The trigger for this second wave of the African revolution was the total failure of the Barkhane Operation which was supposed to get rid of terrorism in the Sahel, itself a direct product of the destruction of the Libyan state by the NATO intervention in 2011. But instead of solving it, terrorism spread from Mali to Burkina Faso and Niger with terrible human consequences for the local populations.
It is not only the western military occupation of the Sahel that Africans want to get rid of but also the whole Françafrique system, which has been stifling their countries for 60 years.
Their example will undoubtedly inspire the people of other African countries, which are bound to rise up. The tide has changed in their favour. Colonialism is over and neo-colonialism needs to end too.

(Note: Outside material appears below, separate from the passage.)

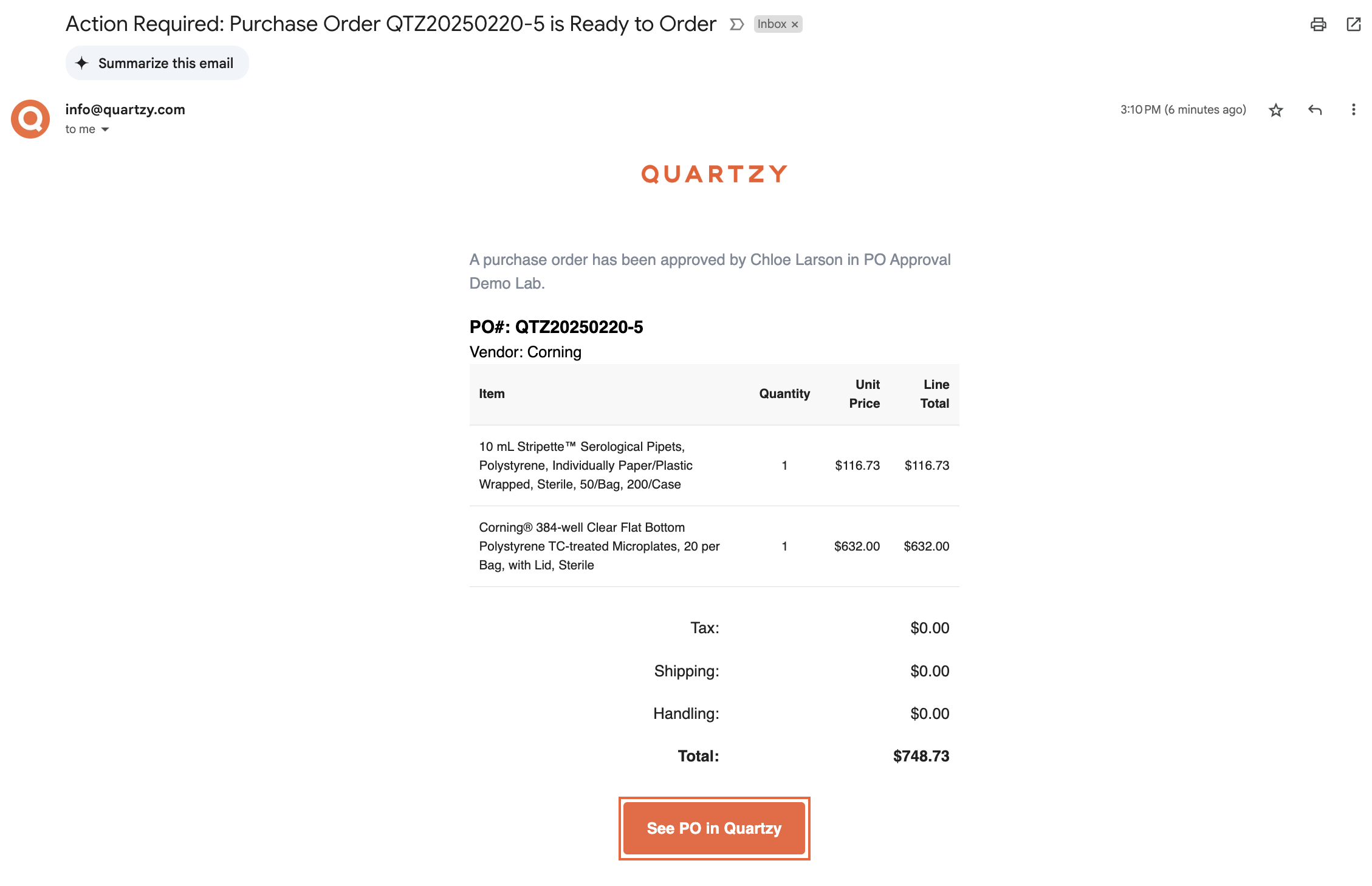Click the QUARTZY logo header
Image resolution: width=1372 pixels, height=886 pixels.
714,174
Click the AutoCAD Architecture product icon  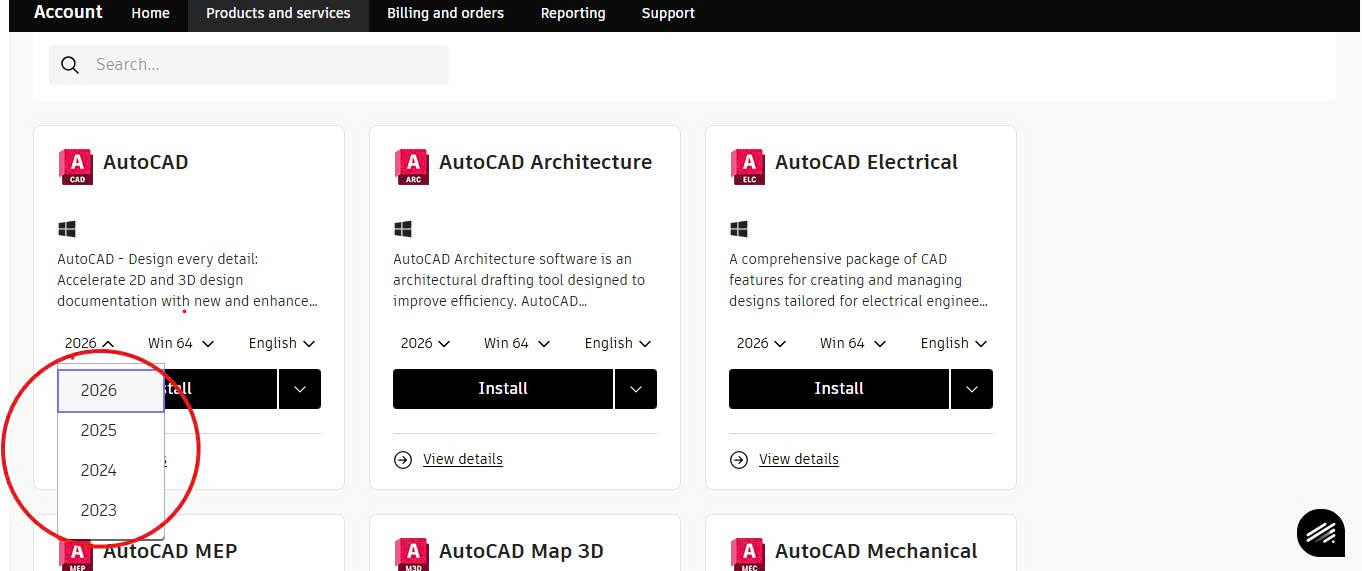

After the independence wave of the 1960s, France kept control over its ex-colonies through a system of hidden relations. This article will concentrate on the French people’s ignorance about what really happens in Françafrique. This ignorance explains the virtual inexistence of any anti-imperialist movement against it.
French so-called ‘decolonisations’
After WWII, [in which many colonial troops were sacrificed and sent to the front line to defend France], demands for an equal liberation from the yoke of French oppression inevitably emerged in the colonies. In its wake, a colonial massacre, still officially not recognised, took place in 1944, in the barracks of Thiaroye, Senegal. Hundreds of West African soldiers who demanded their military pay on their return from France were machine-gunned.
On May 8th, 1945, a demonstration to celebrate France’s liberation from Nazism in Setif, Algeria, developed into demands by Algerians for their own liberation from France. In total, 40,000 Algerians were killed.
In WWII, France claimed to be fighting for liberation against fascism and national oppression by the Nazis. However, they denied the same rights to their colonies. This attitude extended across the political spectrum, including the left, into post-war France.
François Mitterrand was the real pioneer of Françafrique. As the Minister for Overseas Affairs, he considered the war in Indo-China was at an impasse for French imperialism and advocated a focus on Africa. He promoted the idea of autonomy rather than independence. He wrote in 1952, in a similar way to the socialist leader Jules Ferry in the late C19th who favoured colonisation:
France will be African, or it won’t exist.
For his part, General De Gaulle was absolutely against autonomy, not to mention independence. The French Empire in 1954 had to face up to the French military defeat at Diën Biên Phu in Vietnam and the beginning of the Algerian Revolution. Imperialism also started to be shaken by the colonial revolution. De Gaulle finally had to admit, in the late 1950s, that it was better to grant power to the colonies rather than be forced to lose them. But he made sure it was independence only on paper.
De Gaulle was a full-blooded colonialist at heart. In 1959, he said, “Indigenous people are not yet mature enough to govern themselves.” His concern was maintaining France’s position in the world, i.e., preserving the French empire in a world split by the cold war between two superpowers.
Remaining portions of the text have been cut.